PERF_FORMAT_STRING = "\
\tAccuracy: {:>0.{display_precision}f}\tPrecision: {:>0.{display_precision}f}\t\
Recall: {:>0.{display_precision}f}\tF1: {:>0.{display_precision}f}\tF2: {:>0.{display_precision}f}"
RESULTS_FORMAT_STRING = "\tTotal predictions: {:4d}\tTrue positives: {:4d}\tFalse positives: {:4d}\
\tFalse negatives: {:4d}\tTrue negatives: {:4d}"

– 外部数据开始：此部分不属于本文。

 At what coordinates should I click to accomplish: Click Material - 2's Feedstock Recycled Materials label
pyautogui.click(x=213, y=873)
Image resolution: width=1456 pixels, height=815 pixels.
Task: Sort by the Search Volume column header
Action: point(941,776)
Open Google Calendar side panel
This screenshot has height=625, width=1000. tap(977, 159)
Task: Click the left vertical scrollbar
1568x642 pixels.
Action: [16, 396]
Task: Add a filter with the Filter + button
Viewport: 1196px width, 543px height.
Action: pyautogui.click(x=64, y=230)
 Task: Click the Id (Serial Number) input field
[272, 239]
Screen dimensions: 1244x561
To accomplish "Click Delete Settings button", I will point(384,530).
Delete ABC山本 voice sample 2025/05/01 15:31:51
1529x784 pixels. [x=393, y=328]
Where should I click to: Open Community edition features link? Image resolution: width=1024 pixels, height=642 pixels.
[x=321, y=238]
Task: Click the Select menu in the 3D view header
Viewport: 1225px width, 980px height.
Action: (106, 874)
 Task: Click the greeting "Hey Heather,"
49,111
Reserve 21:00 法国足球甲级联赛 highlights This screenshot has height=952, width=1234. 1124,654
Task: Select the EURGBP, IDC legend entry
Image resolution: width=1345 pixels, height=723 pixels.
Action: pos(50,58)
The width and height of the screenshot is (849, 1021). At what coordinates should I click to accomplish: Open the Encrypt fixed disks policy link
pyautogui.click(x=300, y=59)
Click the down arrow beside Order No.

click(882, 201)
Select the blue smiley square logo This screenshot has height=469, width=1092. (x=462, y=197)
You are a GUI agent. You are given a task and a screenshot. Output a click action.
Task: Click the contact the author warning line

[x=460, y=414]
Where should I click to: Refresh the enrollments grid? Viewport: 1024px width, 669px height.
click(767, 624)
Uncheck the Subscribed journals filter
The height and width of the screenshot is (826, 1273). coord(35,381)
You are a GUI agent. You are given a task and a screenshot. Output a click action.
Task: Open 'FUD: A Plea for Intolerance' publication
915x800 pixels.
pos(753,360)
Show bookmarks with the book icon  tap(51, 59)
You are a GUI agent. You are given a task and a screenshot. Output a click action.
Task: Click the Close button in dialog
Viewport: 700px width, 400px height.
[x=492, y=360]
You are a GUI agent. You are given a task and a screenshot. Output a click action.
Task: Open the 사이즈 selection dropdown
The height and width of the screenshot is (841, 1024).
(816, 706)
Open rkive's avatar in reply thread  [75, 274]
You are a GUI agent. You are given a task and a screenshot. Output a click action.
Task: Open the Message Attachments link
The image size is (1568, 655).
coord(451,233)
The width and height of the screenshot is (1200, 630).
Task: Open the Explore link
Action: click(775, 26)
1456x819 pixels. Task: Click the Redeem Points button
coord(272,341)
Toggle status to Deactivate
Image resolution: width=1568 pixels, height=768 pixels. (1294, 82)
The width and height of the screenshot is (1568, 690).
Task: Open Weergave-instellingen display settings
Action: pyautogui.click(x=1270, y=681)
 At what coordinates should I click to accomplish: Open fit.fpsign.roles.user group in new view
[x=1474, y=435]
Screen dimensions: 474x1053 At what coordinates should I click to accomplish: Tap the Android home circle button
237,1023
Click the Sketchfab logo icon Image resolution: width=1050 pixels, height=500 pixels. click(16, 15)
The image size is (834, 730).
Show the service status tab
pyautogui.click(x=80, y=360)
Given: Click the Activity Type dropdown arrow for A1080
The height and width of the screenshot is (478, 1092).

def test_classifier(clf, dataset, feature_list, folds = 1000):
    data = featureFormat(dataset, feature_list, sort_keys = True)
    labels, features = targetFeatureSplit(data)
    cv = StratifiedShuffleSplit(labels, folds, random_state = 42)
    true_negatives = 0
    false_negatives = 0
    true_positives = 0
    false_positives = 0
    for train_idx, test_idx in cv: 
        features_train = []
        features_test  = []
        labels_train   = []
        labels_test    = []
        for ii in train_idx:
            features_train.append( features[ii] )
            labels_train.append( labels[ii] )
        for jj in test_idx:
            features_test.append( features[jj] )
            labels_test.append( labels[jj] )
        
        ### fit the classifier using training set, and test on test set
        clf.fit(features_train, labels_train)
        predictions = clf.predict(features_test)
        for prediction, truth in zip(predictions, labels_test):
            if prediction == 0 and truth == 0:
                true_negatives += 1
            elif prediction == 0 and truth == 1:
                false_negatives += 1
            elif prediction == 1 and truth == 0:
                false_positives += 1
            elif prediction == 1 and truth == 1:
                true_positives += 1
            else:
                print "Warning: Found a predicted label not == 0 or 1."
                print "All predictions should take value 0 or 1."
                print "Evaluating performance for processed predictions:"
                break
    try:
        total_predictions = true_negatives + false_negatives + false_positives + true_positives
        accuracy = 1.0*(true_positives + true_negatives)/total_predictions
        precision = 1.0*true_positives/(true_positives+false_positives)
        recall = 1.0*true_positives/(true_positives+false_negatives)
        f1 = 2.0 * true_positives/(2*true_positives + false_positives+false_negatives)
        f2 = (1+2.0*2.0) * precision*recall/(4*precision + recall)
        print clf
        print PERF_FORMAT_STRING.format(accuracy, precision, recall, f1, f2, display_precision = 5)
        print RESULTS_FORMAT_STRING.format(total_predictions, true_positives, false_positives, false_negatives, true_negatives)
        print ""
    except:
        print "Got a divide by zero when trying out:", clf
        print "Precision or recall may be undefined due to a lack of true positive predicitons."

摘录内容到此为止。